X-RAY FLUORESCENCE (XRF) FOR BATTERY
MEASURE ALMOST ANY ELEMENT IN ALMOST ANY MATRIX
Indispensable to both R&D and quality assurance (QA) functions, our advanced and unique Wavelength Dispersive X-ray Fluorescence (WDXRF) products are routinely used to analyze products from cement to plastics and from metals to food. Not only found in traditional manufacturing industries, but XRF is also a key elemental analysis technique for high-tech semiconductor devices and battery research.
Rigaku offerings range from high power, high-performance wavelength dispersive WDXRF systems, for the most demanding applications, to a complete line of benchtop energy dispersive EDXRF and WDXRF systems.
X-RAY FLUORESCENCE (XRF)
What is X-ray Fluorescence? X-ray fluorescence (XRF) provides one of the simplest, most accurate, and most economical analytical methods for the determination of the elemental composition of many types of materials. Indispensable to both R&D and quality assurance (QA) functions, our advanced and unique WDXRF products are routinely used in traditional manufacturing industries (e.g. cement, plastics, metal, food) and in high-tech materials development (e.g. silicon devices and batteries). Rigaku offerings range from high power, high-performance wavelength dispersive WDXRF systems, for the most demanding applications, to a complete line of benchtop energy dispersive EDXRF and WDXRF systems.
RELATED APPLICATIONS FOR BATTERY RESEARCH
Elemental testing of the various components of the battery (i.e. raw materials, metal caps, battery nails, etc.) can be accomplished using WDXRF. For example, the metal caps can simply be poured into a sample cup and analyzed directly for the low-level impurities of S and Cl to prevent corrosion.
Sulfur peak during WDXRF analysis
Sulfur calibration curve on WDXRF
Si-ANODE RAW MATERIAL: The source of pure Si for anode material in lithium-ion batteries is often obtained from semiconductor waste. However, the impurities from this material need to be limited and well-characterized as they may significantly affect performance.
Fe and C intensity comparison between two anodes.
IMPURITIY CONTENT OF Si-ANODE: Impurities such as Al, Ca, Fe, and Zr are easily detected at the ppm concentration levels using semi-quant analyses. To optimize electrical conductivity, the Si-anode material is coated with carbon. XRF can be used to analyze for the carbon content which is comparable to BET (surface area) methods.
PARTICLE SIZE: The key to accuracy is the reduction of the particle size for MnO and NiO powders.

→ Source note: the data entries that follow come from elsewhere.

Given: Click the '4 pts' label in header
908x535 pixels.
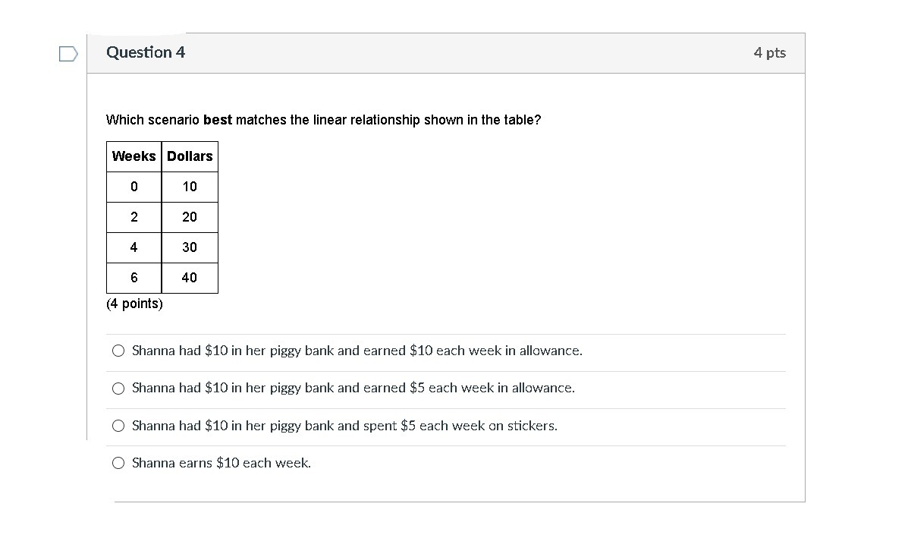Looking at the screenshot, I should (x=769, y=52).
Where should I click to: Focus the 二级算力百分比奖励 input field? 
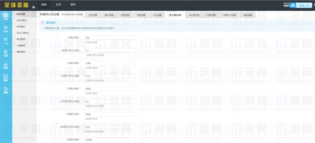(x=110, y=76)
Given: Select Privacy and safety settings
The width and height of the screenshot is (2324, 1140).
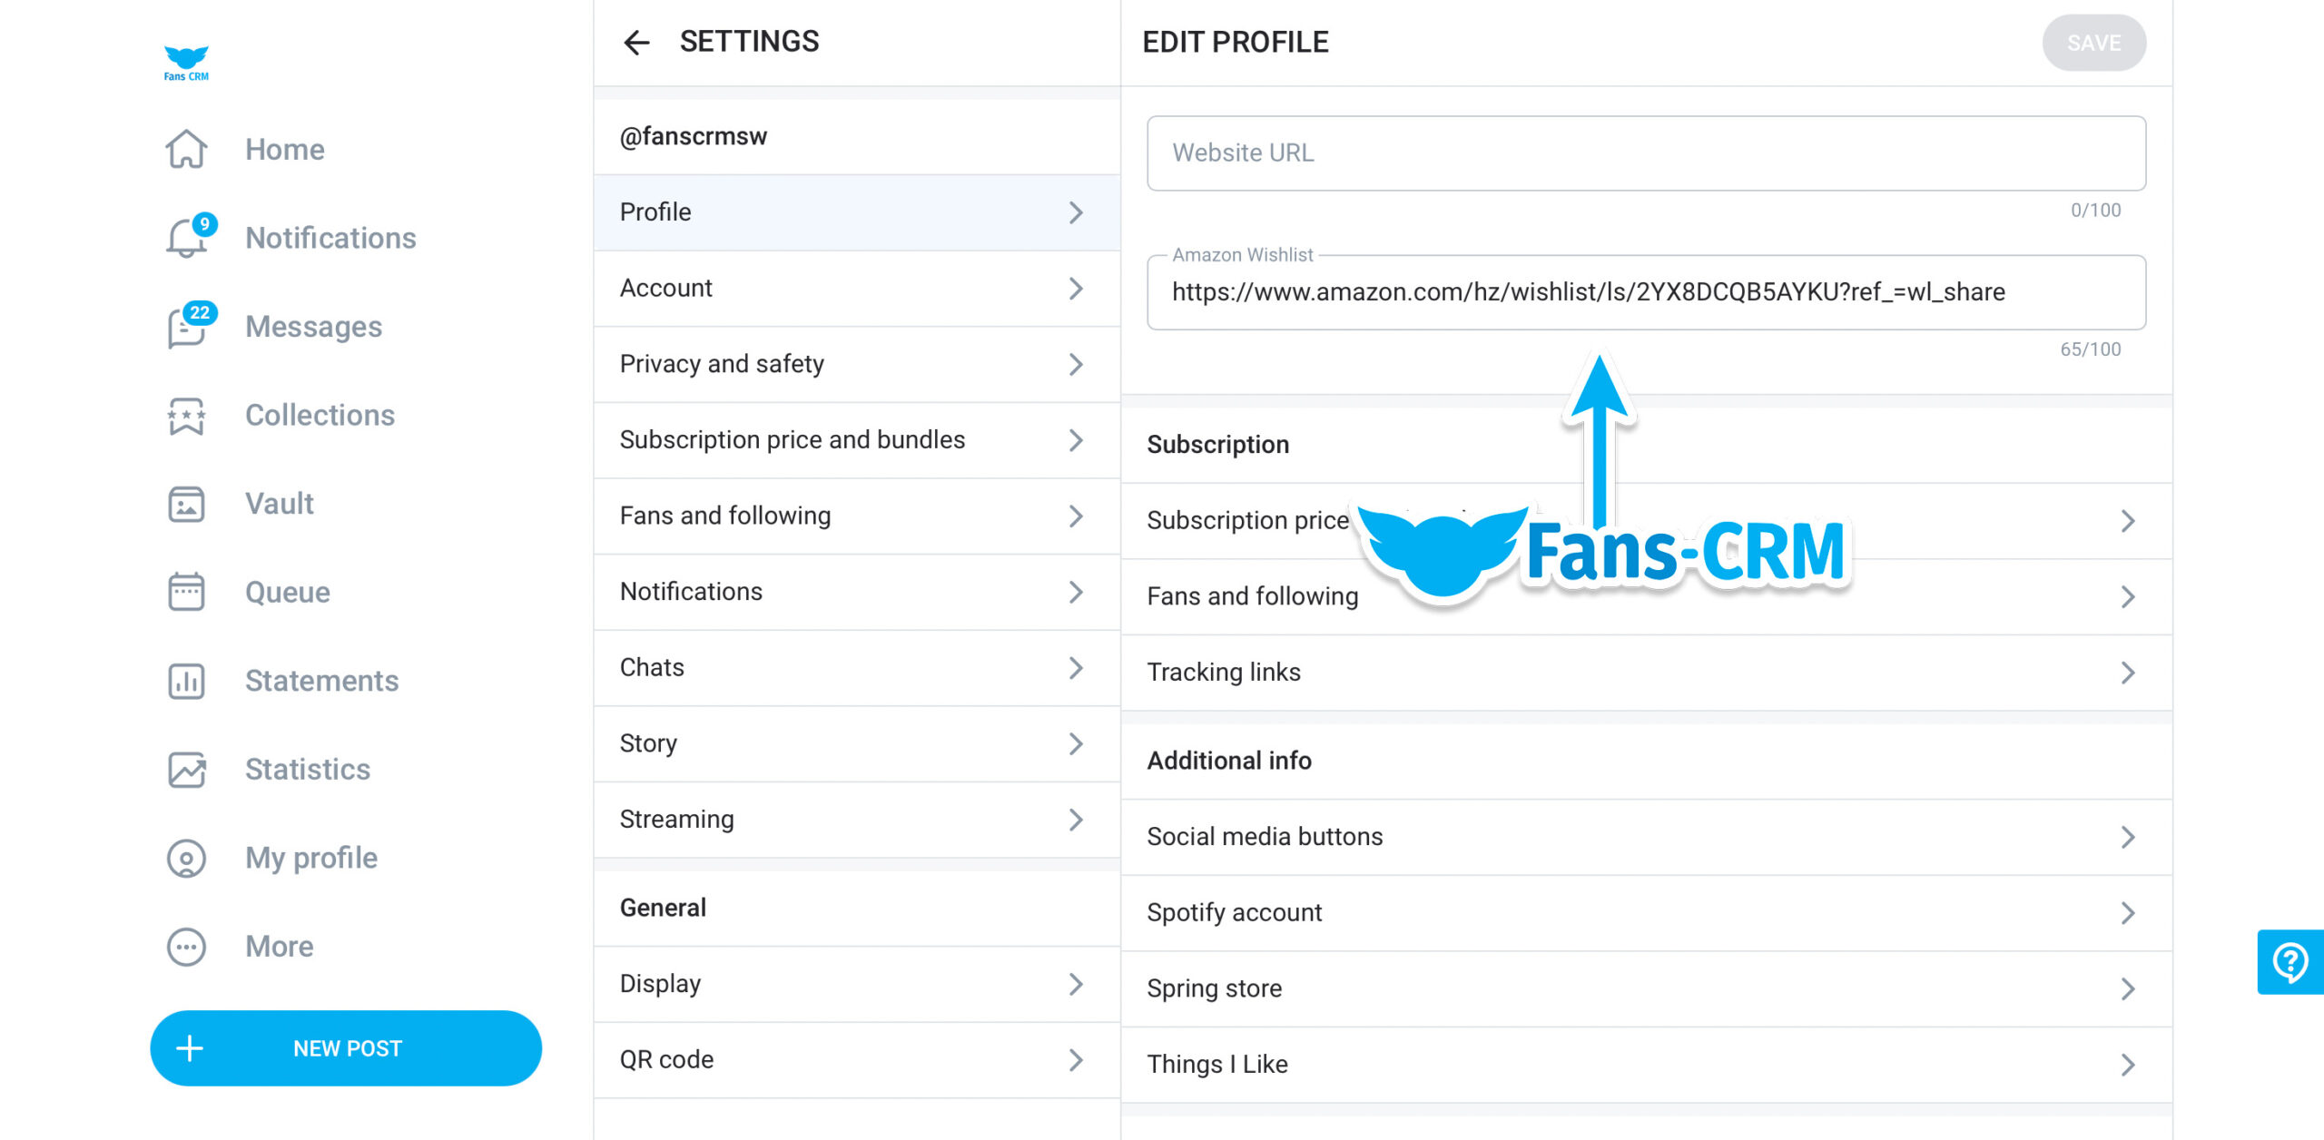Looking at the screenshot, I should (x=855, y=364).
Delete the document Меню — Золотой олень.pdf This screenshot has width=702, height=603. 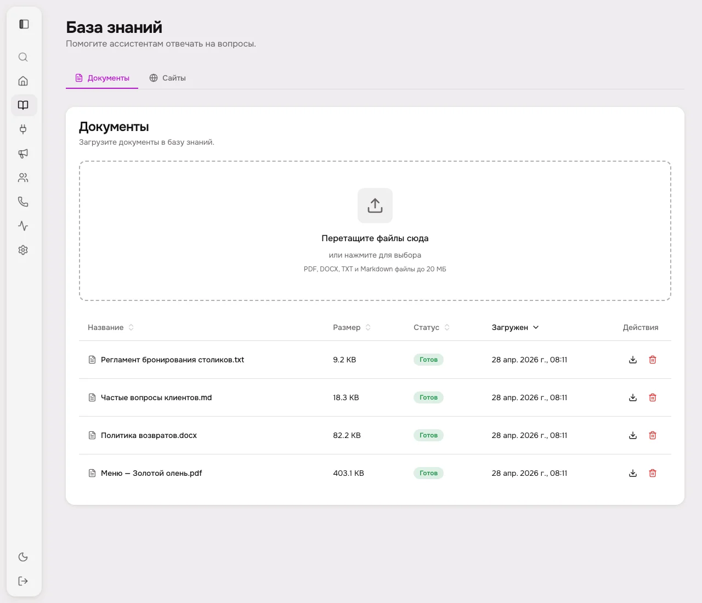[x=653, y=473]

Homogenous sampling ensures accurate and repeatable results.
CALIBRATION CURVES: Linear range of graphite containing both MnO and NiO shows good correlation > 0.9999. Direct elemental analysis by XRF can give extremely accurate and precise results without the need to digest samples as required by ICP.
SPECTRAL SCANS: Scans of graphite containing NiO demonstrates good sensitivity with samples as small as 50mg.
BATTERY NAILS: Both alloy composition and metal coating weights can be achieved with one direct analysis using a thin film model application.
THIN-FILM MODEL: Calibrations are made using various coating weights as well as core alloy compositions through the use of the Thin Film model in Rigaku’s ZSX Guidance software.